La Formule 1 version 2026 démarre dimanche à Melbourne, et les pilotes tirent déjà la tronche. Après les essais de pré-saison à Bahreïn, Max Verstappen a lâché cette phrase qui résume l’ambiance dans le paddock : « Ça n’a plus rien à voir avec la Formule 1. On se croirait en Formula E sous stéroïdes. »
Des voitures qu’il faut réapprendre à piloter
Le changement de règlement est le plus profond que la F1 ait connu. Les monoplaces sont plus courtes, plus étroites, plus légères. Les pneus ont rétréci. Le fond plat remplace le plancher incurvé. Les ailerons avant et arrière sont désormais ajustables en course, avec un mode « virage » pour coller à la piste et un mode « ligne droite » pour fendre l’air. Le DRS, ce petit volet qui s’ouvrait en ligne droite depuis 2011, disparaît au profit d’un bouton « boost » qui libère de la puissance supplémentaire.
Le vrai bouleversement se cache sous le capot. Le V6 turbo de 1,6 litre est toujours là, mais il ne fournit plus que la moitié de la puissance. L’autre moitié vient de la batterie. La saison dernière, le rapport était de 80/20 en faveur du thermique. Passer à 50/50 change tout : la gestion de l’énergie devient le nerf de la course.
Impossible de rouler à fond pendant un tour entier
Les pilotes récupèrent de l’énergie au freinage, quand ils lèvent le pied de l’accélérateur ou quand ils rétrogradent en entrée de courbe. La batterie se charge et se décharge en permanence. Problème : une seule charge ne suffit pas pour boucler une course. Pire, elle ne permet même pas d’attaquer à plein régime pendant un tour complet.

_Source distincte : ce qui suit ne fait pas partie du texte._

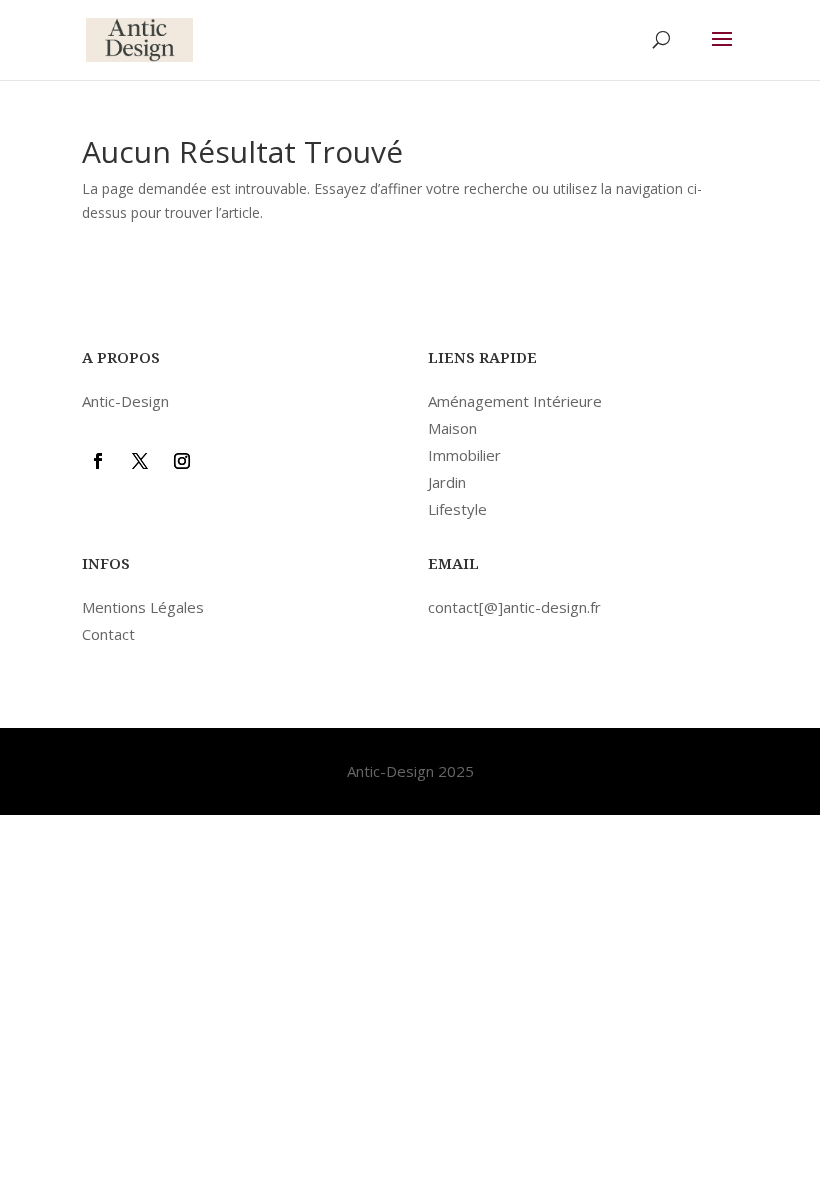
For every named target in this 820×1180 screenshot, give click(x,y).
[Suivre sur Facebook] (98, 461)
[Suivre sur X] (140, 461)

Lewis Hamilton, sept fois champion du monde et en quête d’un huitième titre record, a qualifié ce système de « ridiculement complexe ». « Aucun spectateur ne va comprendre pourquoi le pilote n’accélère pas à fond », a prévenu le Britannique, cité par Deutsche Welle.

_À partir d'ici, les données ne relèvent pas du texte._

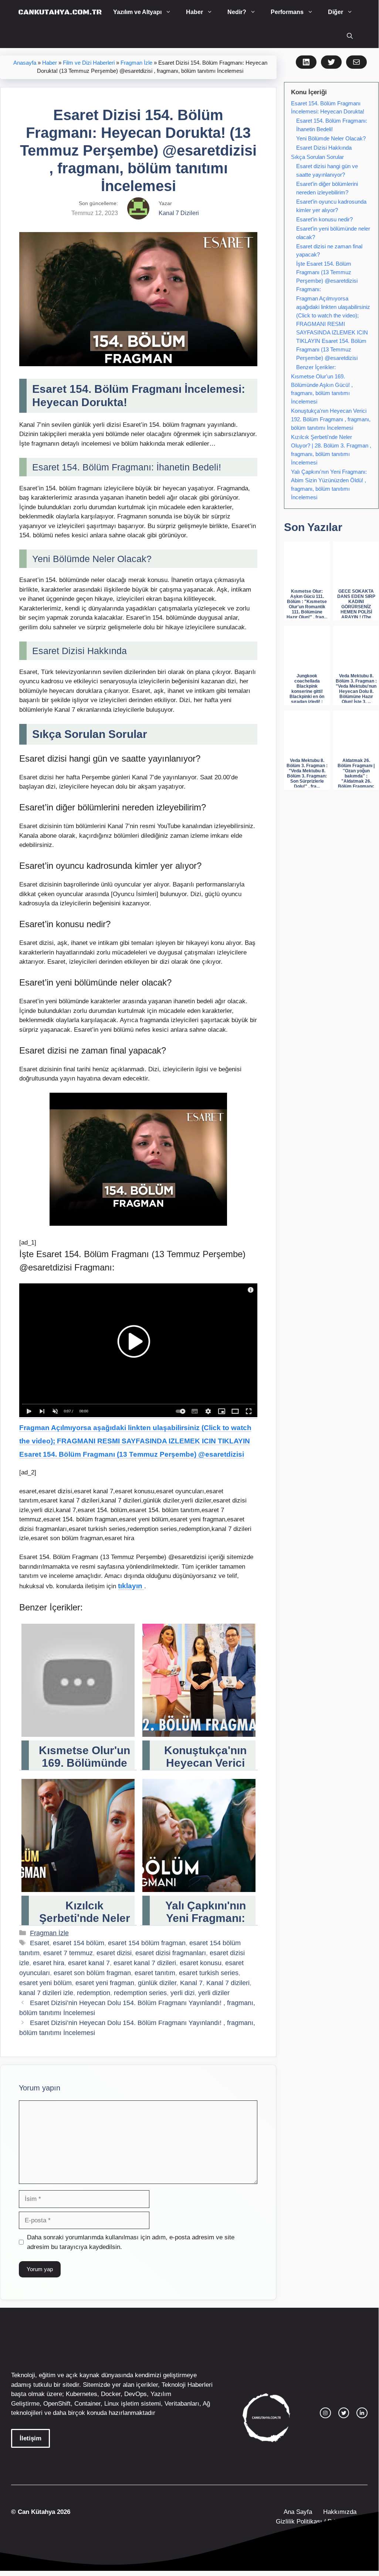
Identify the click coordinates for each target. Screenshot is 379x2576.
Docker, (111, 2394)
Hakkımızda (339, 2511)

Chez Aston Martin, la situation vire au cauchemar. Le nouveau groupe motopropulseur génère des vibrations si violentes que l’écurie redoute des lésions nerveuses aux mains des pilotes. Adrian Newey, le directeur de l’équipe, a annoncé que ses voitures limiteraient volontairement le nombre de tours en course tant que le problème ne serait pas résolu, selon la même source.
Audi et Cadillac débarquent sur la grille
La grille passe à onze écuries avec deux arrivées. Audi, qui a finalisé le rachat de l’écurie Sauber, devient le quatrième constructeur allemand en F1 après Mercedes, Porsche et BMW. L’objectif affiché : le titre mondial d’ici 2030. « Il faut rester humble face au défi. On ne bat pas Ferrari, Red Bull ou McLaren juste parce qu’on s’appelle Audi », a tempéré Jonathan Wheatley, le patron de l’équipe.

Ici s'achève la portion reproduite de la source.